The Return of the Glassholes
Remember Google Glass? It was a set of spectacles that could allow you to view a computer display, and tape people without their knowledge or consent, hence the, “Glassholes,” appellation.
They were quickly banned from bars and the like, because people didn’t want to be video taped while drunk or on the prowl for companionship.
Well, they’re back!!
Google was one of the early leaders in the first wave of modern augmented reality (AR) research and devices, but the company has appeared to cool to AR in recent years even as Apple and Facebook have invested heavily in it. But it looks like that trend will soon be reversed.

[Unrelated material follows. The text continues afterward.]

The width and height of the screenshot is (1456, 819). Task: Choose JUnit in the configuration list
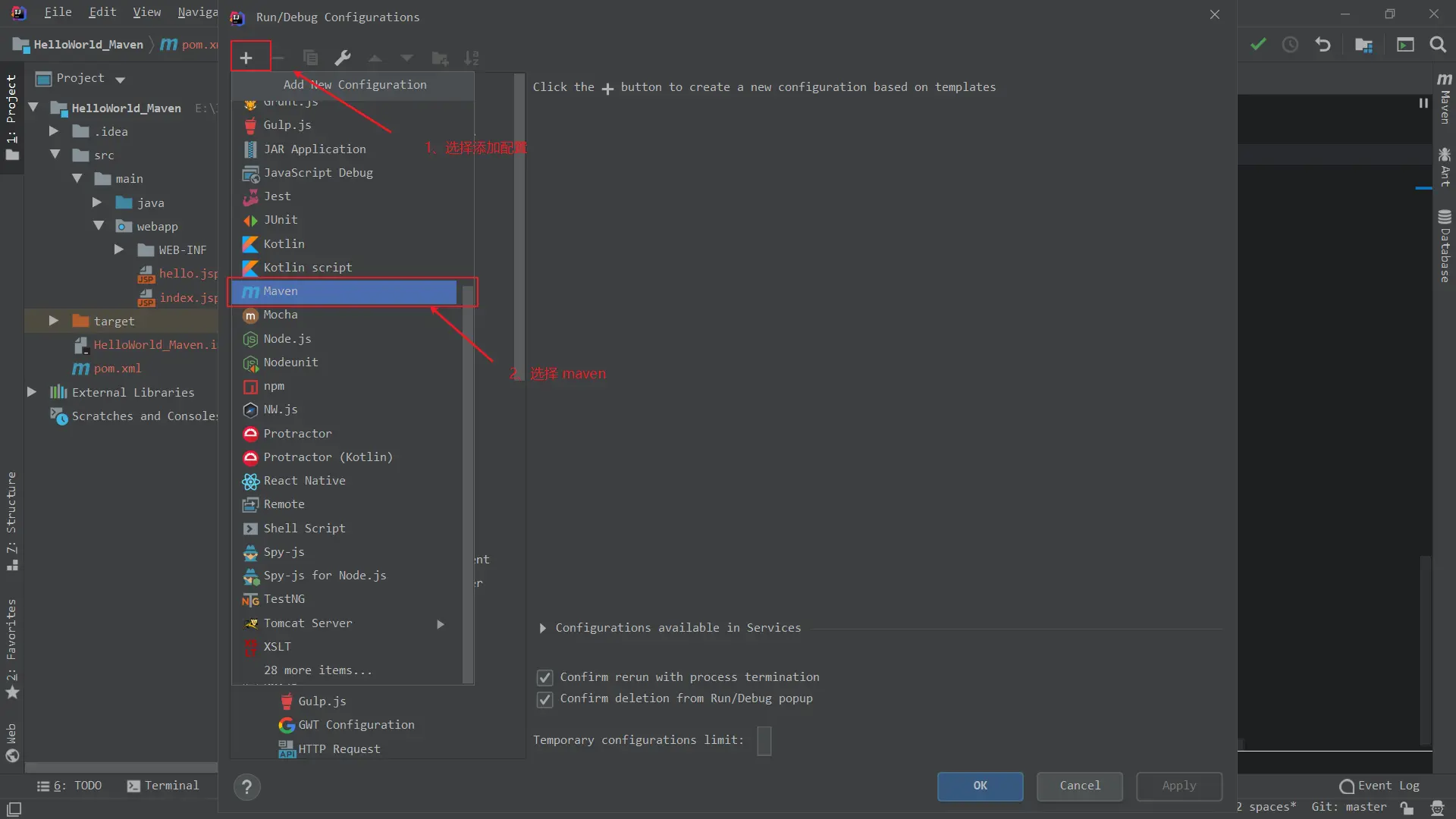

On LinkedIn, operating system engineering director Mark Lucovsky announced that he has joined Google. He previously headed up mixed reality operating system work for Meta, and before that he was one of the key architects of Windows NT at Microsoft. “My role is to lead the Operating System team for Augmented Reality at Google,” he wrote.
Other job listings say new hires will be working on an “innovative AR device.” And one specifies that Google is “focused on making immersive computing accessible to billions of people through mobile devices.”
The roles are largely in the United States, but some are located in Waterloo, Ontario — the HQ of Canadian smart glasses maker North, which Google acquired in 2020.
Google has offered APIs and tools to help AR developers make experiences for Android, and the company still offers the once-hyped Google Glass headset (which essentially runs Android) to enterprise customers. But these listings suggest that Google isn’t just dabbling anymore.
After killing hundreds of useful products, Google, or I guess “Alphabet” has decided to bring back one of its worst products.